Petit Peuple : Un naufrage compensatoire

• Les enfants, comme les jeunes femmes, se kidnappent et se vendent toujours bien: une opération policière sur 5 provinces de la côte, a permis de retrouver 23 chiens perdus sans colliers,( tous des garçons, dont on avait tiré 7 à 13000Y par tête), et 13 ravisseurs. Les enquêteurs auraient droit à un plus grand bravo encore, s’ils avaient abouti plus vite -certains gosses avaient été enlevés à 3 ou 4 ans, 10 ans plus tôt.

• les paysans de Taiwan ressemblent plus à ceux de Bretagne, qu’à ceux de Chine : 1500 d’entre eux viennent de déverser par sacs de 50 kg des noix de bétel, devant l’entrée du tout puissant groupe Formosa Plastics.

Raison: son Président, Wang Yun-ching, subventionne la campagne anti-bétel du ministère de la Santé.

Macérée et enveloppée dans une feuille avec un rien de chaux vive (excellent pour déchausser les gencives), cette noix mâchée, des heures durant, est populaire dans l’île -où elle fait vivre, selon le lobby des bételiers, 30 000 familles.

• Vu son prix, elle ne sera pas pour le petit peuple, cette série de représentations de l’opéra «Turandot» de Puccini à la Cité Interdite, du 8 au 13 septembre. Tout ce que le monde des arts, de plus célèbre au monde a été recruté:

des cantatrices comme Barbara Hendricks, Zubin Mehta au pupitre de l’orchestre de l’Opéra de Florence, le cinéaste Zhang Yimou à la mise en scène, un ingénieur du son de l’opéra de Vienne avec ses merveilleuses machines, 1000 danseurs et choristes… Le prix des places sera de 200 à 1000 yuans pour Chinois impécunieux (2 représentations spéciales), de 150 à 1200USD pour étranger – ce dernier prix, donnant droit à un dîner en tenue de soirée, où l’on pourra côtoyer, voire parler à l’une ou l’autre de ces braises du feu du grand monde.

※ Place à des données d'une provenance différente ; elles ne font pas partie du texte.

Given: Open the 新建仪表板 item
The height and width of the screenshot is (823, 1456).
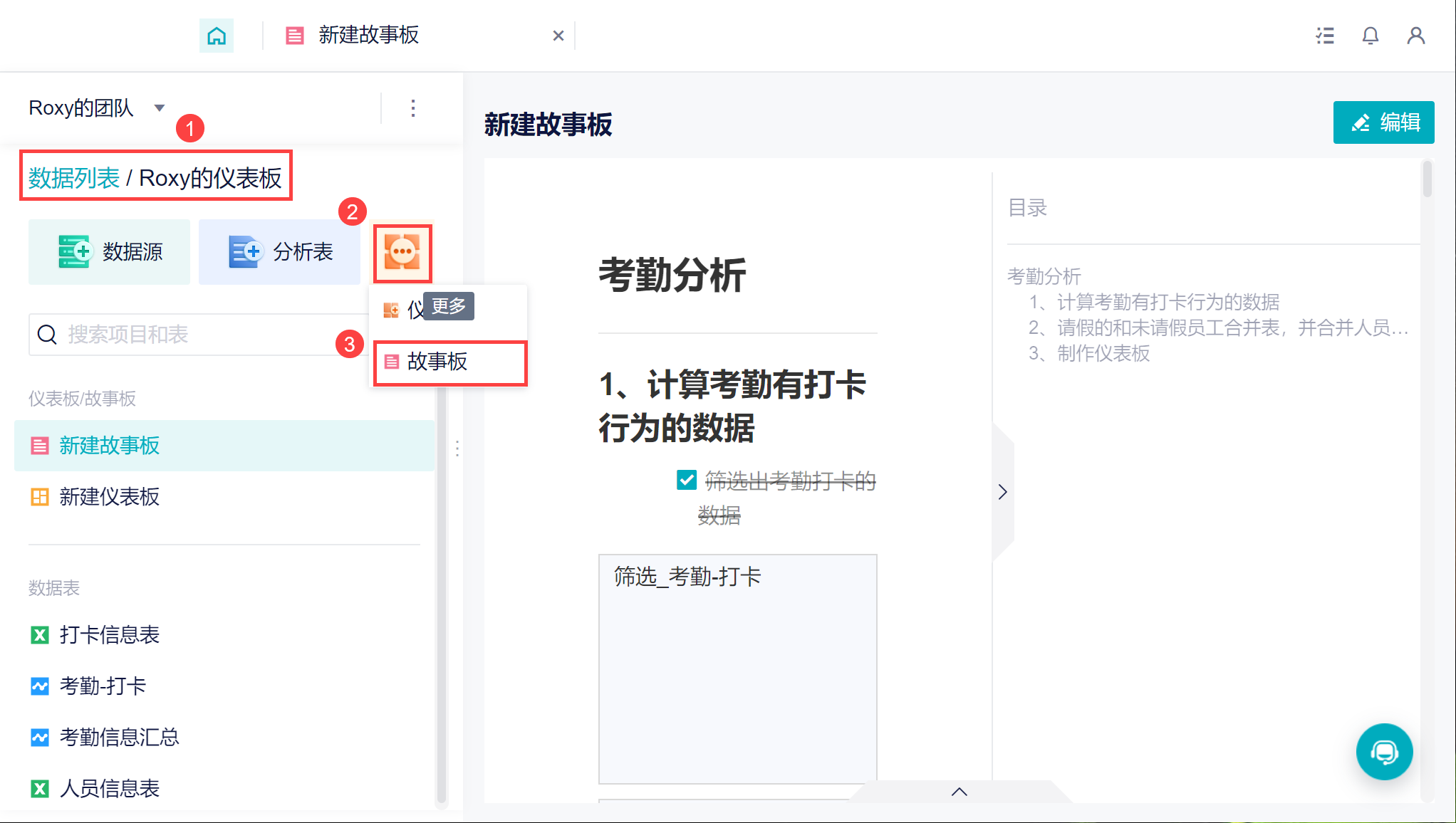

• Largement relatée dans la presse chinoise des mois derniers, l’odyssée du Jiangya, paquebot disparu en décembre ’48 au large de Shanghai, est plus intéressante pour sa valeur symbolique que pour les faits historiques décrits. Par la manière dont elle est contée par nos collègues chinois, elle apparaît comme un remake, peaufiné jusque dans les plus menus détails, du naufrage du Titanic. Non point de la «vraie» tragédie de la nuit d’hiver 1912, mais du film de Hollywood, qui continue à connaître, ici, un succès considérable -même Jiang Zemin s’est acquitté d’un hommage public à son endroit.

On y retrouve les mêmes personnages (l’apprenti ayant attendu jusqu’au dernier coup de sirène pour pouvoir acheter son billet de 4ème pont, l’héroïne sauvée au dernier moment par un autre bateau, le héros se sacrifiant pour sauver sa bien aimée), les mêmes scènes (le repas somptueux avec les officiers, que l’on oppose à l’humble souper des prolétaires, bol de riz et radis fermenté; la mer constellée de bagages et de moribonds geignants).

On pourrait reprocher à ses auteurs, d’avoir un rien forcé cette assimilation entre deux drames aux différences évidentes: il ne s’agissait pas d’une «croisière», mais d’une fuite de gens tentant de quitter Shanghai devant l’avancée de l’APL. Et le «paquebot de luxe» était un caboteur à vocation fluviale -non dessiné pour la haute mer. Mais qu’importe: la valeur onirique du rapprochement est importante, permettant de démontrer que la Chine, comme l’Occident, a eu son «Titanic». La presse démontre même comment le naufrage chinois a battu son modèle, sous deux chapitres: le nombre de morts (2400, soit quelques centaines de plus que le «steamer» britannique), et le fait pour la Chine d’avoir renfloué, réparé son «Jiangya» en 1956, et de l’avoir fait remonter jusqu’à Wuhan, où il poursuit une vaillante carrière de club des marins d’eau douce – chose que même l’Occident, avec son titan marin, n’avait pas su faire.